When you’re moving an on premise transaction processing (OLTP) relational database to AWS, there are a couple of “nice to knows”. This article will take you to a use case and through the challenges we faced and solved so you can benefit from this.
In this use case the customer wanted to migrate an on-premise MySQL 5.7 database to AWS. They did not want to change their application too much, so the database schema should be kept intact. Since AWS Aurora serverless did not support MySQL 5.7 (only 5.6) at that time, we decided to not use serverless but the normal AWS Aurora MySQL 5.7 compatible version.
Source database
Some background of the source database and the data to migrate.
- The database has 20 database schemas. Some schemas only contain a hand full of tables other containing more than 400 tables.
- Total data around 250GB; so easy to be migrated via a VPN connection.
- Minimum downtime and no “big-bang” approach; so, change data capture (CDC) is needed while all applications are moved to AWS (start with read-only applications).
- Some schemas contain functions, stored procedures, triggers and foreign keys.

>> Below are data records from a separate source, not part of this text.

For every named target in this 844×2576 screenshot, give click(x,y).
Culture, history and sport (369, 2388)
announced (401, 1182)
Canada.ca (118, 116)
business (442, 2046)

- Some tables contain Large Object (LOB) data, maximum size around 20Mb. Most of the LOB data are less than 10Mb.
AWS tooling
Migrating your data to Aurora is one thing, this can even be done by a bulk copy from an S3 bucket to Aurora. But to have an ongoing replication, validation of data and taking care that functions, stored procedures and triggers are migrated is a bigger challenge. Luckily AWS takes away the ‘heavy load’ as they say, by supplying us with some great tools: AWS Database Migration Service and the AWS Schema Conversion tool.
These tools are well documented by AWS and if needed you can get help from AWS Business support. Tip: use the chat function when creating an AWS support ticket. For small questions or basic guidance you get directly an answer via chat.
AWS Database Migration Service (DMS)
The AWS Database Migration Service (DMS) can migrate your on-premise transaction processing (OLTP) database to AWS Aurora including change data capture (CDC) support. It is accessible via the AWS Console, but even better, use Infrastructure as Code (IaC) and CloudFormation to create your Database Migration Tasks and instances. For our customer we used AWS Cloud Development Kit in Python to automate this and use the same templates on all environments.
In the AWS Database Migration Service (DMS), multiple database migration task can be created, and each task can migrate several tables or whole database schemas. Some highlights of these database migration task:
- Mapping rules to include or exclude tables on their names - we used this to exclude some temporary tables or tables that where re-build overnight.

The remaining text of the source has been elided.